Self-guided Medical Hypnosis Program as FIrst-Line Therapy Improves Dryness in Children With Monosymptomatic Nocturnal Enuresis in a Prospective Single-Center Study
Aaron Bayne, MD.
Oregon Health Sciences University, Portland, OR, USA.
Background: Primary Monosymptomatic Nocturnal Enuresis (PMNE) is usually managed with bed alarm therapy or desmopressin (DDAVP) as first line treatments. We sought to evaluate the effectiveness of medical hypnosis as a first line therapy in children with PMNE. Hypothesis: Self-guided medical hypnosis will improve the number of dry days per month in children with PMNE.
Methods: The study enrolled children in a prospective single center clinical trial consisting of one month diary of dry days prior to hypnosis intervention followed by three consecutive months diary following intervention. The hypnosis intervention was a commercially available product (www.keepingthebeddry.com). Only children with PMNE were included. Children with untreated constipation, history of recent use of DDAVP or recent use of the bed alarm were excluded as well as children with BMI over 85%.

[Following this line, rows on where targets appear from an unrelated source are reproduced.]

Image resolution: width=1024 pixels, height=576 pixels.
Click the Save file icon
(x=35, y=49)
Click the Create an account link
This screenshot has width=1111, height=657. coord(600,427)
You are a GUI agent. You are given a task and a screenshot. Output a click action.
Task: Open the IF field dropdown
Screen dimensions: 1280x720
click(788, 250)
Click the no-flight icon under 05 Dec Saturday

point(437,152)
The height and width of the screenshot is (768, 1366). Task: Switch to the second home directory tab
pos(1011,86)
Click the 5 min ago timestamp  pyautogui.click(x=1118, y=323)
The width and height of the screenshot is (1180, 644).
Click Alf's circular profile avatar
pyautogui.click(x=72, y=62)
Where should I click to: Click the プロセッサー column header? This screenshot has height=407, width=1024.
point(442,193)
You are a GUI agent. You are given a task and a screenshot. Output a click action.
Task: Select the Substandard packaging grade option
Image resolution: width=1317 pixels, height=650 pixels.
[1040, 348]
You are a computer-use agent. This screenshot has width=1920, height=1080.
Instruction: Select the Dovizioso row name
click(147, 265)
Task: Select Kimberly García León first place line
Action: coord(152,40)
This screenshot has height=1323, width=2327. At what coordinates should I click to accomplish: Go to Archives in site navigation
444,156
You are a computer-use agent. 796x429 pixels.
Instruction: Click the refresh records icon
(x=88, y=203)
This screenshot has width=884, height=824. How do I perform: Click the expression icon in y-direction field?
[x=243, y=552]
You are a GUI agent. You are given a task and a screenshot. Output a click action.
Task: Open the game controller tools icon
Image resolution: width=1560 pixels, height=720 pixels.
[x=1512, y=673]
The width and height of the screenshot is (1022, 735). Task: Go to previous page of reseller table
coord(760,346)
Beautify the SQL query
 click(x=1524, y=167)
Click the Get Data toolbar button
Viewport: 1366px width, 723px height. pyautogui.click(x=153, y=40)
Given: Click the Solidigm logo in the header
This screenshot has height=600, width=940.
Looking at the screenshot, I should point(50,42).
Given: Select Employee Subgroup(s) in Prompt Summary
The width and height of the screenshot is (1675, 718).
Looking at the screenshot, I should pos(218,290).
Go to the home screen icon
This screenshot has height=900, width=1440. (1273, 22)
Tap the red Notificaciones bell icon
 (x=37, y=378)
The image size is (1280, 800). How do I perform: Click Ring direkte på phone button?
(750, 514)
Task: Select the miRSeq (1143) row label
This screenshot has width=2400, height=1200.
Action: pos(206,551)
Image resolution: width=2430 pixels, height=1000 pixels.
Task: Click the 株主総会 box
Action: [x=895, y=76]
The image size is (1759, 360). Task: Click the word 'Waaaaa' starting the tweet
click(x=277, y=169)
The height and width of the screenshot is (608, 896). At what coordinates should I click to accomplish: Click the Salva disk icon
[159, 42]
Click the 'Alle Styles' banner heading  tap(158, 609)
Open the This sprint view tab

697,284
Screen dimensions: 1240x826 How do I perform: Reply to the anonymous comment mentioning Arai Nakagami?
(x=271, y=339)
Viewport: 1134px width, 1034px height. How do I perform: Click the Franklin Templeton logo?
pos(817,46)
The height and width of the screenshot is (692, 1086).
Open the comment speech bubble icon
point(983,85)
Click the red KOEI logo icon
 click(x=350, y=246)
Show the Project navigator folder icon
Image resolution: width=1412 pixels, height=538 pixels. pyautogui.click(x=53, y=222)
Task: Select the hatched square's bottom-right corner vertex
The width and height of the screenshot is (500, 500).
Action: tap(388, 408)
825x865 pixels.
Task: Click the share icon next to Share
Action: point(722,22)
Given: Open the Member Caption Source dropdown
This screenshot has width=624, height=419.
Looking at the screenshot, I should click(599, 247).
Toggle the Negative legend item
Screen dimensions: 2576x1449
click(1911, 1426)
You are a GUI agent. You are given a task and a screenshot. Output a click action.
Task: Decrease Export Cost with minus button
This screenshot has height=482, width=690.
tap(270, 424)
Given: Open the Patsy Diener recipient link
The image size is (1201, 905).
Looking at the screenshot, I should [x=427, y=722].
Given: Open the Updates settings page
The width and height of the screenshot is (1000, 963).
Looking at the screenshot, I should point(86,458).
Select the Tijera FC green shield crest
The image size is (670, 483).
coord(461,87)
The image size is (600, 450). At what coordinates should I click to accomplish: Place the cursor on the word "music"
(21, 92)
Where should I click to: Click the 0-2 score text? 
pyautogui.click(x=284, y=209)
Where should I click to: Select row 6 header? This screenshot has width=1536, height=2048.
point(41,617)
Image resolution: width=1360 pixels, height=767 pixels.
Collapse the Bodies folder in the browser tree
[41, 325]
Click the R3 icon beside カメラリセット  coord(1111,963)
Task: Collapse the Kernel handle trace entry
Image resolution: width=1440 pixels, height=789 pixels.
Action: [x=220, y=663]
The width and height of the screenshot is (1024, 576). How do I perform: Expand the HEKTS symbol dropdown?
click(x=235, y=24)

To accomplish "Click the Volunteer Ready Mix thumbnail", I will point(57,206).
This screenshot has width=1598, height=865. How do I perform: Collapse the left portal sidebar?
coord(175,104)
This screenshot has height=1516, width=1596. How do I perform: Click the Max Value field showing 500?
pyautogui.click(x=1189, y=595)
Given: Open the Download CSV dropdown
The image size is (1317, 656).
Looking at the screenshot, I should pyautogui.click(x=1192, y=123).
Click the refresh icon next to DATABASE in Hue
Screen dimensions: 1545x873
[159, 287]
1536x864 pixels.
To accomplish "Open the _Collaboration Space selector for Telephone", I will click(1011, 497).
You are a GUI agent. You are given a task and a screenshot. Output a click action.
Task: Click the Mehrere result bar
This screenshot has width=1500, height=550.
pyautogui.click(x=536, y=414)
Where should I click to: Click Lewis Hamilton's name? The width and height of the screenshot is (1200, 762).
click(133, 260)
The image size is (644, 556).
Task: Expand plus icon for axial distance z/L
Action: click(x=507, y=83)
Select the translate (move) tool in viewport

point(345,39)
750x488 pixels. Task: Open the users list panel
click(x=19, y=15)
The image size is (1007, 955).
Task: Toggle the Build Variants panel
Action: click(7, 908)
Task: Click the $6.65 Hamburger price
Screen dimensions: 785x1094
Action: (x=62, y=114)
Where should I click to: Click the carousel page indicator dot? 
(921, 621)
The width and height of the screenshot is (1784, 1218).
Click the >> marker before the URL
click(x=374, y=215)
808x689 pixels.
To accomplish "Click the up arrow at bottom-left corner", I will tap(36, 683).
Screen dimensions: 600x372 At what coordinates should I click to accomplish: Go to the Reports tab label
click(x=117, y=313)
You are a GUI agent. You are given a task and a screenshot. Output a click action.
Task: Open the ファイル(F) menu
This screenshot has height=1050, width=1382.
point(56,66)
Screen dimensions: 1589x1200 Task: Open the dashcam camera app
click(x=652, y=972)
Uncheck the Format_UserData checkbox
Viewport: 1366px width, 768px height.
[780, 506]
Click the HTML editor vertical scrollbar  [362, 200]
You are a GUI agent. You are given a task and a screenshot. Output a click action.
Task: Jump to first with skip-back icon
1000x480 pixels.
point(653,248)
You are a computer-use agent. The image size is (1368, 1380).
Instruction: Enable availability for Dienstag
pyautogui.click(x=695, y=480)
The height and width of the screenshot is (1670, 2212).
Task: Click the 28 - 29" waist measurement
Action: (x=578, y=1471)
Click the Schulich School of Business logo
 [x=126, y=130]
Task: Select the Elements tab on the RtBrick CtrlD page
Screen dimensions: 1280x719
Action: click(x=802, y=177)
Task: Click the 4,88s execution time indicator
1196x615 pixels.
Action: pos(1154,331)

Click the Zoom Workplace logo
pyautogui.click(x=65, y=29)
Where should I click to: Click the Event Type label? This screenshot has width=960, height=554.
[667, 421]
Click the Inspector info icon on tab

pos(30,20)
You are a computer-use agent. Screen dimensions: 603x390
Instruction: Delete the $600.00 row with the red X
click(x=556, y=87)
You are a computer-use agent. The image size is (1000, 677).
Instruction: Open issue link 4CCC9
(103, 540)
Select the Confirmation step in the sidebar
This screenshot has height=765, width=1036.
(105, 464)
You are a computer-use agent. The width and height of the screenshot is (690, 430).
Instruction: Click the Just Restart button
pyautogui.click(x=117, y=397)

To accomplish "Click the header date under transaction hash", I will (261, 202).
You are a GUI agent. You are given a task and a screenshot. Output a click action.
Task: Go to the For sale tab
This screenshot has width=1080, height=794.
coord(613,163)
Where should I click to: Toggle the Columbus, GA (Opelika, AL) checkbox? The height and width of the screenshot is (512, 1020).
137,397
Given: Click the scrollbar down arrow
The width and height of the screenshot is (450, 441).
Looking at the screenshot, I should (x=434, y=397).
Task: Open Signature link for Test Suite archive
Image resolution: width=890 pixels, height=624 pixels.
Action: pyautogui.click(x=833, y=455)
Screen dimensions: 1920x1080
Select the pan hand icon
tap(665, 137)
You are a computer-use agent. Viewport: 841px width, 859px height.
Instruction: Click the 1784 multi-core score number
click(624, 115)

Results: 17 children ages 8-15 years old (11 males) were enrolled and 12 recorded at least one month data after the hypnosis intervention. The median dry days prior to intervention was 8 (0-17) and improved to 13 (2-23) the first month after intervention and 15.5 days (7-28) by the third month post intervention (p=0.0033). Intervention resulted in no complications and all patients who completed the intervention showed an improvement in dry days by the final month post-intervention.
Conclusion: Self-guided medical hypnosis therapy showed significant improvement in dry days comparable to the bed alarm and DDAVP without any side effects and any identifiable risk to patient or family. Finally, the therapy is done entirely by the child without physician or parent intervention thus making it an ideal potential first line therapy for a motivated child with PMNE.